Itabirito, alto Rio Negro, incêndios florestais em Mato Grosso, raízes do manguezal no Sul da Bahia são marcos da formação artística de Krajcberg, na qual as colagens de Matisse e as esculturas de Picasso exerceram também influência decisiva. Nesse percurso ele disse – em uma entrevista publicada – ter sido confrontado, no Brasil, “a um mundo de formas e de vibrações, ao mistério de uma transformação contínua. Devemos saber como tirar o melhor partido”. E definiu sua obra como “um manifesto. Não escrevo, não sou político. Devo encontrar a imagem certa. O fogo é a morte, o abismo. O fogo me acompanha desde sempre”. (Revolta. Rio de Janeiro: GB Arte, 2000).

No final do seu depoimento a Jehá, após a sequência em que a fumaça da queimada encobre a floresta, Krajcberg diz: “Não adianta eu falar. Eu já recebi até telefonemas: ‘Cala a boca. Não fala tanto’ [ele abre os braços como se perguntasse: ‘O que posso fazer?’] Tudo acontece. Se eu conto tudo, ninguém vai acreditar. Mas é isso. Falei muito. Ninguém conhece como eu este país. Como é grande. Como tem coisas lindas e como a miséria é negra. O Norte do Brasil, dá para chorar… ver essa miséria que existe lá. Brasil, tão rico, tão lindo.”
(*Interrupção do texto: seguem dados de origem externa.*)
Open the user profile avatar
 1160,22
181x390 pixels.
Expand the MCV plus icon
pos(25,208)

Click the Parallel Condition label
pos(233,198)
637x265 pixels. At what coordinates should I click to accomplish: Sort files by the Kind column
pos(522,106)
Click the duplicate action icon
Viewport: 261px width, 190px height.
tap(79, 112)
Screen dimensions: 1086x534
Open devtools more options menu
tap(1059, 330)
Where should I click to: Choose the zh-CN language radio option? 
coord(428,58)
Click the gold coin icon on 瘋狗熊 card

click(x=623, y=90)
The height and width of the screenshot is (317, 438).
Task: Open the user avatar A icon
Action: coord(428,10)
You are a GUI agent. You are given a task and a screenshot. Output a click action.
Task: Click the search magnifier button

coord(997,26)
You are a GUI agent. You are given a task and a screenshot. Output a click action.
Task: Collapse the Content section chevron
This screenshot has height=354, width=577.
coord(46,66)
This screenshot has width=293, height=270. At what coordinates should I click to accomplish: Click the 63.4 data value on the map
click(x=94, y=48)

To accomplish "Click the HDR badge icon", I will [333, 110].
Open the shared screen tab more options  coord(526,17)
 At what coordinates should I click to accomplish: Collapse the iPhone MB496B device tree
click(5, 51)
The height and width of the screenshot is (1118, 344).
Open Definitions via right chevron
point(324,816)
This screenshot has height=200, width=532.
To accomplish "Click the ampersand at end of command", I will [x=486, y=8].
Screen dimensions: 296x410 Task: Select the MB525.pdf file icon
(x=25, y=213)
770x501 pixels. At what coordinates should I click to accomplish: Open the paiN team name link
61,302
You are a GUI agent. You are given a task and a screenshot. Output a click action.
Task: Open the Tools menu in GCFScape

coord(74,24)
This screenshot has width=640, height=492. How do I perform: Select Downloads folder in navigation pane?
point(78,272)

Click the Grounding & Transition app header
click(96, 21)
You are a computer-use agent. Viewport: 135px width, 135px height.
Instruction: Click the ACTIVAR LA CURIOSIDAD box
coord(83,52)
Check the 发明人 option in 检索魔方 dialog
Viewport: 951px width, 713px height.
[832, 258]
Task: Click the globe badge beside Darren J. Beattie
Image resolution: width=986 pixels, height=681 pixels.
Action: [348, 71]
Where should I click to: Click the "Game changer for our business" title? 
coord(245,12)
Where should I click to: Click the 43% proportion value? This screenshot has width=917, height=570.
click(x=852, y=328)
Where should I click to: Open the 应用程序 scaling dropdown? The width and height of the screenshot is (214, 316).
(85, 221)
Na inauguração da 32ª Bienal, feliz com a exposição das suas obras, as palavras finais de Krajcberg, antes de percorrer a exposição de cadeira de rodas, foram: “Salve a Amazônia!”

*

Do alto de uma cadeira improvisada, em frente ao Palácio do Planalto, o presidente da República disse na semana passada aos garimpeiros de Serra Pelada, segundo O Globo (2/10), entre outros despautérios, que “a categoria era ‘feliz’ no tempo do presidente da ditadura [sic] João Batista Figueiredo, quando, […] ‘a legislação era outra’, mas que agora se vê na obrigação de ‘cumprir a lei’ atual”.

Ao contrário do que o presidente também afirmou, além do minério, existe sim interesse autêntico no índio e “na porra da árvore” [sic]. Interesse econômico legítimo de brasileiros e estrangeiros, desde que respeitado o meio ambiente e os direitos dos povos indígenas.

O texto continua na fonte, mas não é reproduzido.